>
O metrô de Buenos Aires é o mais antigo da América Latina. Direto escuto isso sendo dito com todo orgulho pela imprensa e pelos nativos portenhos. De fato a linha A, que começa embaixo da Casa Rosada e acompanha boa parte da Avenida de Mayo e depois a Rivadavia é um cartão postal único.
Mas o ser humano se acostuma e tudo aquilo que é bonito perde o encanto quando se torna comum.
Viajar de metrô aqui é o mais perto do inferno que você pode chegar. É embaixo da terra, lotado de gente (muitas vezes fedida) e não tem a mínima ventilação. Usar a linha C, que liga Retiro a Constituicion na hora do rush é emagrecimento na certa.

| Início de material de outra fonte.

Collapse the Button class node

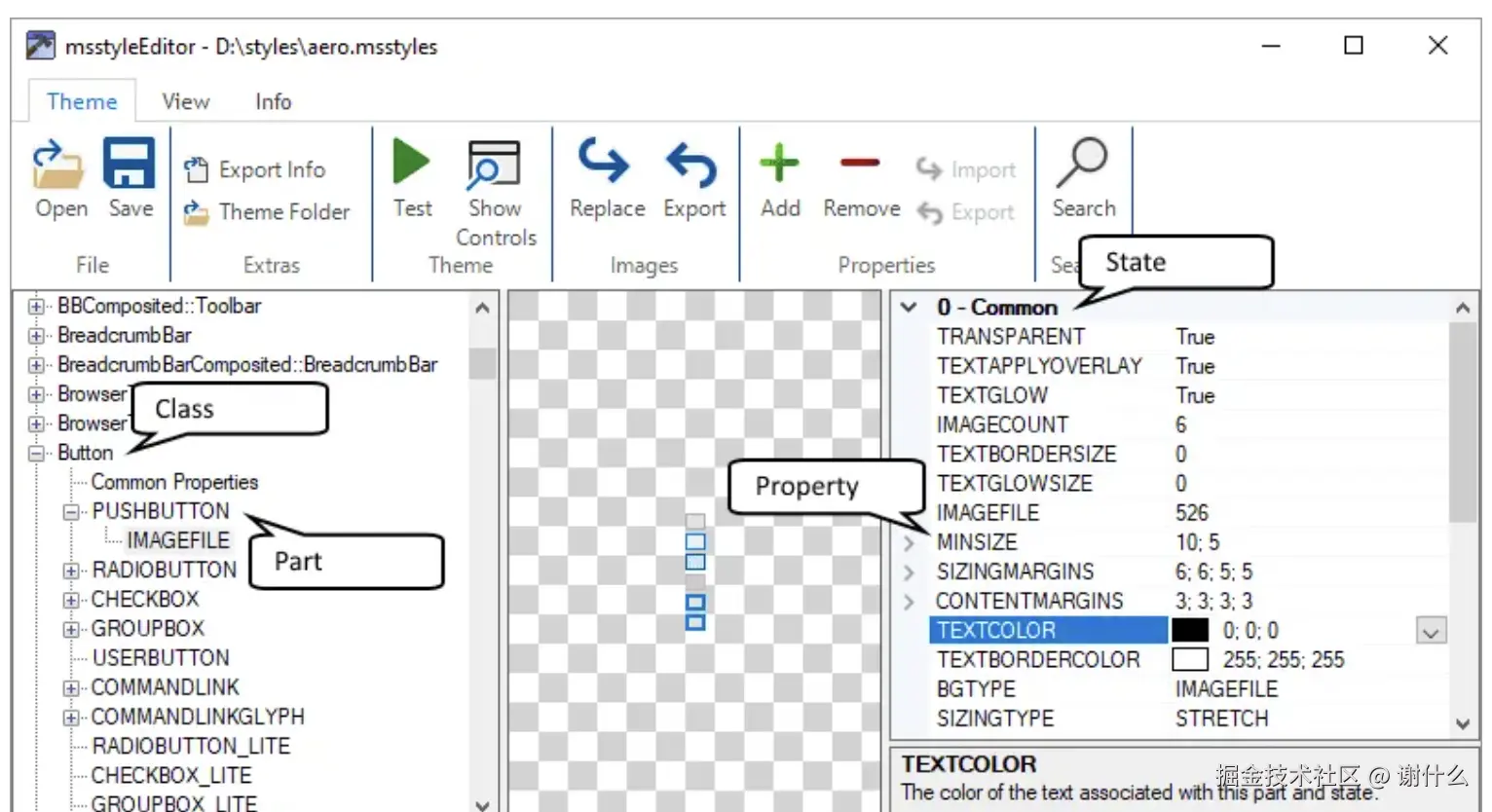36,454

É uma verdadeira sauna.
O serviço, subsidiado pelo governo, cobra ridículos 90 centavos dos passageiros e o serviço é de péssima qualidade. A maioria dos trens é do tempo do guaraná de rolha, a frequência dos serviços varia de acordo com o humor dos funcionários e a limpeza das estações e vagões é bem questionável. Além do mais existe todo um festival de pedintes e vendedores ambulantes, que por mais que você tenha compaixão, enchem o saco.

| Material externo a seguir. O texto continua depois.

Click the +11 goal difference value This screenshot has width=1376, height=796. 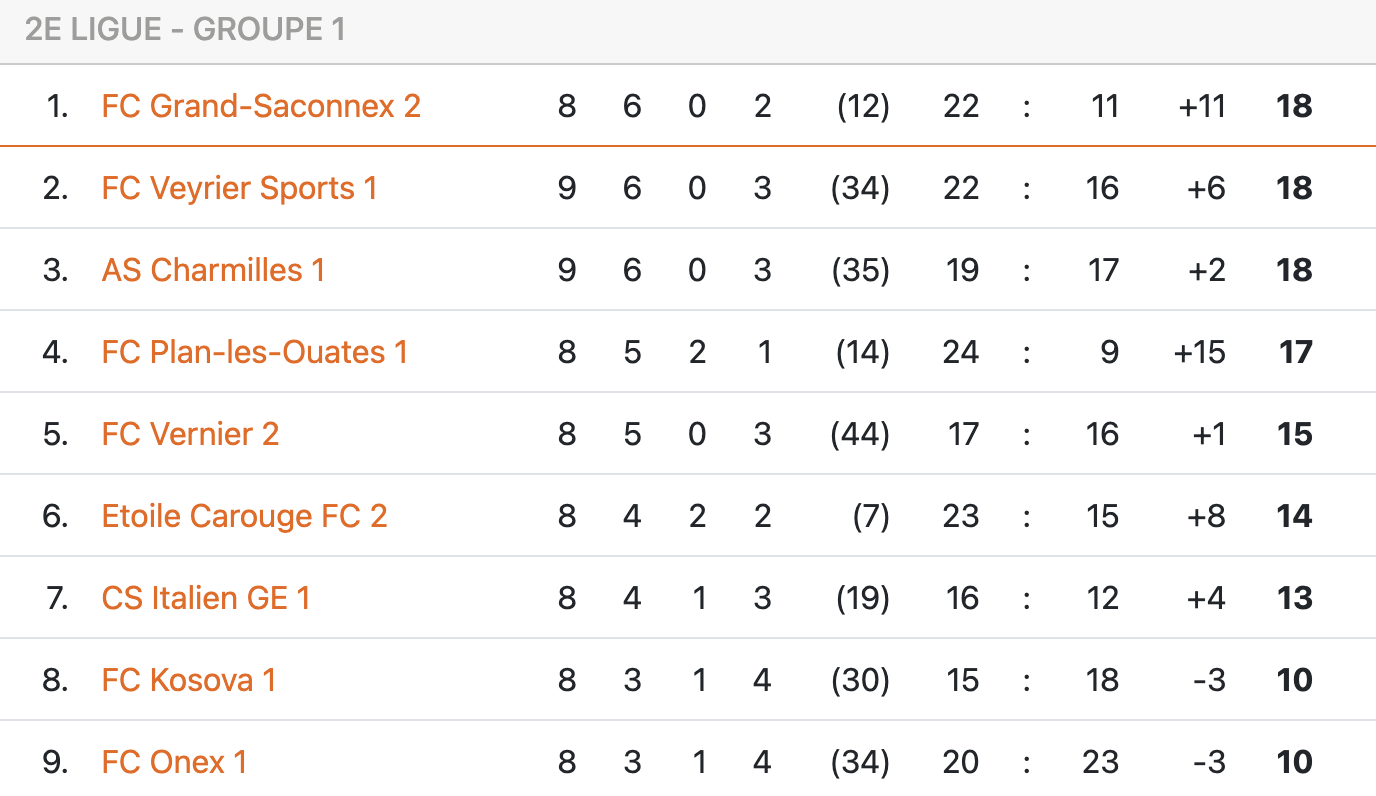tap(1201, 106)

Hoje os funcionários, que tem salário muito maior que a maioria da população, resolveram fazer mais uma greve. Na verdade foi a interrupção do sistema. Um trem que geralmente vem de 5 a 6 minutos, veio a cada 15, e o inferno foi instalado. As estações que já são bem quentes no verão, alguns graus a mais do que a temperatura na rua, ficaram amontoadas de gente. Muita gente é igual a mais calor. Imagina o cheiro de murrinha que não ficou o lugar. Na superfície a cidade entrou em Chaos. Congestionamentos que trancavam cruzamentos, buzinaços
Felizmente desde que a empresa mudou de escritório não uso mais o “subte”. Minha viagem de ida no 168 é religiosa. Buenos Aires é muito mais bonita e fresca na parte de cima.